[Records from a data collection]
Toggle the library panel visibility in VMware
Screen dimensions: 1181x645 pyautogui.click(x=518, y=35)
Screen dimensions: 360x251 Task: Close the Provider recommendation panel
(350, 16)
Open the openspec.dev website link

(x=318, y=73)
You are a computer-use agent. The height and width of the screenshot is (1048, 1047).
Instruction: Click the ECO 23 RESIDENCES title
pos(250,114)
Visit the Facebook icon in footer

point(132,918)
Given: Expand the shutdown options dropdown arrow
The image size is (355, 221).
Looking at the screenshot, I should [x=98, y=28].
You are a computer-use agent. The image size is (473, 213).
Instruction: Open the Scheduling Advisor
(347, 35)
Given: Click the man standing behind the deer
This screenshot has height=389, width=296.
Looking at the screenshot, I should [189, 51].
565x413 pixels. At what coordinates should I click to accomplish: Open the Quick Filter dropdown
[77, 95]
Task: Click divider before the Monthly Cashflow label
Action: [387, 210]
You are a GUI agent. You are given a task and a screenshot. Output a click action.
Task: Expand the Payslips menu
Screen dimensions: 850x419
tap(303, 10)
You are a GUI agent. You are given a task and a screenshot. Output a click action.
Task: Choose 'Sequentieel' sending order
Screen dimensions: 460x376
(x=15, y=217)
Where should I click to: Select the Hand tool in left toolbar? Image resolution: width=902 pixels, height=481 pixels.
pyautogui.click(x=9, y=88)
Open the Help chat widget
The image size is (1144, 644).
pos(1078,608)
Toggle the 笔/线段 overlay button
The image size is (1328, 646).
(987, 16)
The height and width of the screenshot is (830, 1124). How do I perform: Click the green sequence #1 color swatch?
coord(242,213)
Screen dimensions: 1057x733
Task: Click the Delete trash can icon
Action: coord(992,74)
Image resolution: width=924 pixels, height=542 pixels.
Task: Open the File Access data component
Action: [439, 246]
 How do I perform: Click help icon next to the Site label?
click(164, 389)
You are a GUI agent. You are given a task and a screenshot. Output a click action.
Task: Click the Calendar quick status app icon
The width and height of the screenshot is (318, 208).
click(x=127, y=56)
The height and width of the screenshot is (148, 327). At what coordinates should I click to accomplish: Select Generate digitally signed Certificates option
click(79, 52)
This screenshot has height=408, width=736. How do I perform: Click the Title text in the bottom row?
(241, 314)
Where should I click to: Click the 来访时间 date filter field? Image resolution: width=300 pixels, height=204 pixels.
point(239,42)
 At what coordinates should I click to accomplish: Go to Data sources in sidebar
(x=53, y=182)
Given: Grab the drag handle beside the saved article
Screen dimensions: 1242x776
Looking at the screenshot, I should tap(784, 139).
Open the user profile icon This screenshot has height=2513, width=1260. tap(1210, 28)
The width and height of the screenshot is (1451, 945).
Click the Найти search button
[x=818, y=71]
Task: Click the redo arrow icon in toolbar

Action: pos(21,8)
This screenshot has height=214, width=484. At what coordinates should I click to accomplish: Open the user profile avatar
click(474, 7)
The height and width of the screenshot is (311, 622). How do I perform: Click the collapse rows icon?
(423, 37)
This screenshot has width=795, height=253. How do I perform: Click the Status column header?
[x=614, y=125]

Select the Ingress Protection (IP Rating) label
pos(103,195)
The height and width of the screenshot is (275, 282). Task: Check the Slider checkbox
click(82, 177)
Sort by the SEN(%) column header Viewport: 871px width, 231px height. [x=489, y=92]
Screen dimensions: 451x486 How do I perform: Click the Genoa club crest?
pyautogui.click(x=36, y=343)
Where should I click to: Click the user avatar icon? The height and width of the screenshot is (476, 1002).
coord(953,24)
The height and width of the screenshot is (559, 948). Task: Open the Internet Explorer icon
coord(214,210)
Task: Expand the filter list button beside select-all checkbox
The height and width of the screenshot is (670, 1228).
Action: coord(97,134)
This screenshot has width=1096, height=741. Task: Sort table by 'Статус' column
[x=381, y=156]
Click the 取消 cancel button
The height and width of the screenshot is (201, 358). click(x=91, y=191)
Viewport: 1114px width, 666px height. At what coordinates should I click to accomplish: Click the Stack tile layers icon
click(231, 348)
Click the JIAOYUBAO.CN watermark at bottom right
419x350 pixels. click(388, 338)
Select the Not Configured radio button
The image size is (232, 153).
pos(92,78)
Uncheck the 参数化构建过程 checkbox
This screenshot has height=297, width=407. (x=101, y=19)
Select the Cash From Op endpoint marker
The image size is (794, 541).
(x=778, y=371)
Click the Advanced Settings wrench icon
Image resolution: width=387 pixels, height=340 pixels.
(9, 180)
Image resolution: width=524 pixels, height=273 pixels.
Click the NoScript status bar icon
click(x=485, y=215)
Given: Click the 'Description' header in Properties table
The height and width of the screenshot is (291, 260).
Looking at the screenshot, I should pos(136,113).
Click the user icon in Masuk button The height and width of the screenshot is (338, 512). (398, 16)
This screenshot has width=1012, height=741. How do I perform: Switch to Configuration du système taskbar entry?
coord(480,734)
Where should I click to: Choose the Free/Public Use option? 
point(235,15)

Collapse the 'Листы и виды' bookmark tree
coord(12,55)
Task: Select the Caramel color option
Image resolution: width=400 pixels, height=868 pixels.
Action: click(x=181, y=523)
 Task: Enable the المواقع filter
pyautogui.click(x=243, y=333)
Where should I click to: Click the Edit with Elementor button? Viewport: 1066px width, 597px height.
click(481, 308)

» **What to do**
Full repetition needed. Write out every entry above exactly as given.

» **Exercise response**
Toggle the library panel visibility in VMware
Screen dimensions: 1181x645 pyautogui.click(x=518, y=35)
Screen dimensions: 360x251 Task: Close the Provider recommendation panel
(350, 16)
Open the openspec.dev website link

(x=318, y=73)
You are a computer-use agent. The height and width of the screenshot is (1048, 1047).
Instruction: Click the ECO 23 RESIDENCES title
pos(250,114)
Visit the Facebook icon in footer

point(132,918)
Given: Expand the shutdown options dropdown arrow
The image size is (355, 221).
Looking at the screenshot, I should [x=98, y=28].
You are a computer-use agent. The image size is (473, 213).
Instruction: Open the Scheduling Advisor
(347, 35)
Given: Click the man standing behind the deer
This screenshot has height=389, width=296.
Looking at the screenshot, I should [189, 51].
565x413 pixels. At what coordinates should I click to accomplish: Open the Quick Filter dropdown
[77, 95]
Task: Click divider before the Monthly Cashflow label
Action: [387, 210]
You are a GUI agent. You are given a task and a screenshot. Output a click action.
Task: Expand the Payslips menu
Screen dimensions: 850x419
tap(303, 10)
You are a GUI agent. You are given a task and a screenshot. Output a click action.
Task: Choose 'Sequentieel' sending order
Screen dimensions: 460x376
(x=15, y=217)
Where should I click to: Select the Hand tool in left toolbar? Image resolution: width=902 pixels, height=481 pixels.
pyautogui.click(x=9, y=88)
Open the Help chat widget
The image size is (1144, 644).
pos(1078,608)
Toggle the 笔/线段 overlay button
The image size is (1328, 646).
(987, 16)
The height and width of the screenshot is (830, 1124). How do I perform: Click the green sequence #1 color swatch?
coord(242,213)
Screen dimensions: 1057x733
Task: Click the Delete trash can icon
Action: coord(992,74)
Image resolution: width=924 pixels, height=542 pixels.
Task: Open the File Access data component
Action: [439, 246]
 How do I perform: Click help icon next to the Site label?
click(164, 389)
You are a GUI agent. You are given a task and a screenshot. Output a click action.
Task: Click the Calendar quick status app icon
The width and height of the screenshot is (318, 208).
click(x=127, y=56)
The height and width of the screenshot is (148, 327). At what coordinates should I click to accomplish: Select Generate digitally signed Certificates option
click(79, 52)
This screenshot has height=408, width=736. How do I perform: Click the Title text in the bottom row?
(241, 314)
Where should I click to: Click the 来访时间 date filter field? Image resolution: width=300 pixels, height=204 pixels.
point(239,42)
 At what coordinates should I click to accomplish: Go to Data sources in sidebar
(x=53, y=182)
Given: Grab the drag handle beside the saved article
Screen dimensions: 1242x776
Looking at the screenshot, I should tap(784, 139).
Open the user profile icon This screenshot has height=2513, width=1260. tap(1210, 28)
The width and height of the screenshot is (1451, 945).
Click the Найти search button
[x=818, y=71]
Task: Click the redo arrow icon in toolbar

Action: pos(21,8)
This screenshot has height=214, width=484. At what coordinates should I click to accomplish: Open the user profile avatar
click(474, 7)
The height and width of the screenshot is (311, 622). How do I perform: Click the collapse rows icon?
(423, 37)
This screenshot has width=795, height=253. How do I perform: Click the Status column header?
[x=614, y=125]

Select the Ingress Protection (IP Rating) label
pos(103,195)
The height and width of the screenshot is (275, 282). Task: Check the Slider checkbox
click(82, 177)
Sort by the SEN(%) column header Viewport: 871px width, 231px height. [x=489, y=92]
Screen dimensions: 451x486 How do I perform: Click the Genoa club crest?
pyautogui.click(x=36, y=343)
Where should I click to: Click the user avatar icon? The height and width of the screenshot is (476, 1002).
coord(953,24)
The height and width of the screenshot is (559, 948). Task: Open the Internet Explorer icon
coord(214,210)
Task: Expand the filter list button beside select-all checkbox
The height and width of the screenshot is (670, 1228).
Action: coord(97,134)
This screenshot has width=1096, height=741. Task: Sort table by 'Статус' column
[x=381, y=156]
Click the 取消 cancel button
The height and width of the screenshot is (201, 358). click(x=91, y=191)
Viewport: 1114px width, 666px height. At what coordinates should I click to accomplish: Click the Stack tile layers icon
click(231, 348)
Click the JIAOYUBAO.CN watermark at bottom right
419x350 pixels. click(388, 338)
Select the Not Configured radio button
The image size is (232, 153).
pos(92,78)
Uncheck the 参数化构建过程 checkbox
This screenshot has height=297, width=407. (x=101, y=19)
Select the Cash From Op endpoint marker
The image size is (794, 541).
(x=778, y=371)
Click the Advanced Settings wrench icon
Image resolution: width=387 pixels, height=340 pixels.
(9, 180)
Image resolution: width=524 pixels, height=273 pixels.
Click the NoScript status bar icon
click(x=485, y=215)
Given: Click the 'Description' header in Properties table
The height and width of the screenshot is (291, 260).
Looking at the screenshot, I should pos(136,113).
Click the user icon in Masuk button The height and width of the screenshot is (338, 512). (398, 16)
This screenshot has width=1012, height=741. How do I perform: Switch to Configuration du système taskbar entry?
coord(480,734)
Where should I click to: Choose the Free/Public Use option? 
point(235,15)

Collapse the 'Листы и виды' bookmark tree
coord(12,55)
Task: Select the Caramel color option
Image resolution: width=400 pixels, height=868 pixels.
Action: click(x=181, y=523)
 Task: Enable the المواقع filter
pyautogui.click(x=243, y=333)
Where should I click to: Click the Edit with Elementor button? Viewport: 1066px width, 597px height.
click(481, 308)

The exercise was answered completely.